*** Opening of MATERIAL SUPPLIED ***
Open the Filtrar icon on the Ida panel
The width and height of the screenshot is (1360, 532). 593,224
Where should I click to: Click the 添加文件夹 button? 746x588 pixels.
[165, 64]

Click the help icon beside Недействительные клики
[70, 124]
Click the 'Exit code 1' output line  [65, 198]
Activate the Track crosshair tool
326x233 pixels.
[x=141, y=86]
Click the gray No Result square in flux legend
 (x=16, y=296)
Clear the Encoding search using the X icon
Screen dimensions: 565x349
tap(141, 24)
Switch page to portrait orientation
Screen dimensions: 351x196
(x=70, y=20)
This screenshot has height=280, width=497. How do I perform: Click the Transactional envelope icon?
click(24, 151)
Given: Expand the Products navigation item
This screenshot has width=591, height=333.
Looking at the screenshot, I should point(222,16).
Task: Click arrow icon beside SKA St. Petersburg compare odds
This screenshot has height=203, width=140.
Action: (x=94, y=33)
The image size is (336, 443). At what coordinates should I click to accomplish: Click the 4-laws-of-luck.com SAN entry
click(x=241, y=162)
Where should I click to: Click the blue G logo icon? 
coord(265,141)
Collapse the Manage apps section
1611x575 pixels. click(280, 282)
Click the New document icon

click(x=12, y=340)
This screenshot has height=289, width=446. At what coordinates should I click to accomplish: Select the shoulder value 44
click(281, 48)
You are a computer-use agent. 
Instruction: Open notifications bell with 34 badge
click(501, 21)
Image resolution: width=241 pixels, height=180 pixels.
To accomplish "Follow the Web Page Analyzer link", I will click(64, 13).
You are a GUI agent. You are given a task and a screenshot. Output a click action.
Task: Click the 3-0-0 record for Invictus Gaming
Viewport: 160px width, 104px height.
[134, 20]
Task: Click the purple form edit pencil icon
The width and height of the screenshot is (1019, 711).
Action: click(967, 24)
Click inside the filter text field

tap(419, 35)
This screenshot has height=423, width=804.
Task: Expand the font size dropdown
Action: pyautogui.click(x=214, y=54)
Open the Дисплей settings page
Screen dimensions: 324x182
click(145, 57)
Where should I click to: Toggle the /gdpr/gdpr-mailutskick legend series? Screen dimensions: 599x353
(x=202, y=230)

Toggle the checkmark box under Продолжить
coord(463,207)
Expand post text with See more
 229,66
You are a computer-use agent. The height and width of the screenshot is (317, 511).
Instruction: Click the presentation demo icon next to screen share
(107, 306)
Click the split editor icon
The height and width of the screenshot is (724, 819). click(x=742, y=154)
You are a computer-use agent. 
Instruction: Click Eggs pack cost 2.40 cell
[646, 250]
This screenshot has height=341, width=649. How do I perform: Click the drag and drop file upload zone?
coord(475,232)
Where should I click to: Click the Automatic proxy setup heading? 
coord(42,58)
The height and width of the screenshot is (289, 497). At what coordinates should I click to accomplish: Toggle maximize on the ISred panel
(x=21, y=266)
*** Close of MATERIAL SUPPLIED ***
TASK
Each line must be set down again exactly as above, with no line omitted.

TASK RESPONSE
Open the Filtrar icon on the Ida panel
The width and height of the screenshot is (1360, 532). 593,224
Where should I click to: Click the 添加文件夹 button? 746x588 pixels.
[165, 64]

Click the help icon beside Недействительные клики
[70, 124]
Click the 'Exit code 1' output line  [65, 198]
Activate the Track crosshair tool
326x233 pixels.
[x=141, y=86]
Click the gray No Result square in flux legend
 (x=16, y=296)
Clear the Encoding search using the X icon
Screen dimensions: 565x349
tap(141, 24)
Switch page to portrait orientation
Screen dimensions: 351x196
(x=70, y=20)
This screenshot has height=280, width=497. How do I perform: Click the Transactional envelope icon?
click(24, 151)
Given: Expand the Products navigation item
This screenshot has width=591, height=333.
Looking at the screenshot, I should point(222,16).
Task: Click arrow icon beside SKA St. Petersburg compare odds
This screenshot has height=203, width=140.
Action: (x=94, y=33)
The image size is (336, 443). At what coordinates should I click to accomplish: Click the 4-laws-of-luck.com SAN entry
click(x=241, y=162)
Where should I click to: Click the blue G logo icon? 
coord(265,141)
Collapse the Manage apps section
1611x575 pixels. click(280, 282)
Click the New document icon

click(x=12, y=340)
This screenshot has height=289, width=446. At what coordinates should I click to accomplish: Select the shoulder value 44
click(281, 48)
You are a computer-use agent. 
Instruction: Open notifications bell with 34 badge
click(501, 21)
Image resolution: width=241 pixels, height=180 pixels.
To accomplish "Follow the Web Page Analyzer link", I will click(64, 13).
You are a GUI agent. You are given a task and a screenshot. Output a click action.
Task: Click the 3-0-0 record for Invictus Gaming
Viewport: 160px width, 104px height.
[134, 20]
Task: Click the purple form edit pencil icon
The width and height of the screenshot is (1019, 711).
Action: click(967, 24)
Click inside the filter text field

tap(419, 35)
This screenshot has height=423, width=804.
Task: Expand the font size dropdown
Action: pyautogui.click(x=214, y=54)
Open the Дисплей settings page
Screen dimensions: 324x182
click(145, 57)
Where should I click to: Toggle the /gdpr/gdpr-mailutskick legend series? Screen dimensions: 599x353
(x=202, y=230)

Toggle the checkmark box under Продолжить
coord(463,207)
Expand post text with See more
 229,66
You are a computer-use agent. The height and width of the screenshot is (317, 511).
Instruction: Click the presentation demo icon next to screen share
(107, 306)
Click the split editor icon
The height and width of the screenshot is (724, 819). click(x=742, y=154)
You are a computer-use agent. 
Instruction: Click Eggs pack cost 2.40 cell
[646, 250]
This screenshot has height=341, width=649. How do I perform: Click the drag and drop file upload zone?
coord(475,232)
Where should I click to: Click the Automatic proxy setup heading? 
coord(42,58)
The height and width of the screenshot is (289, 497). At what coordinates should I click to accomplish: Toggle maximize on the ISred panel
(x=21, y=266)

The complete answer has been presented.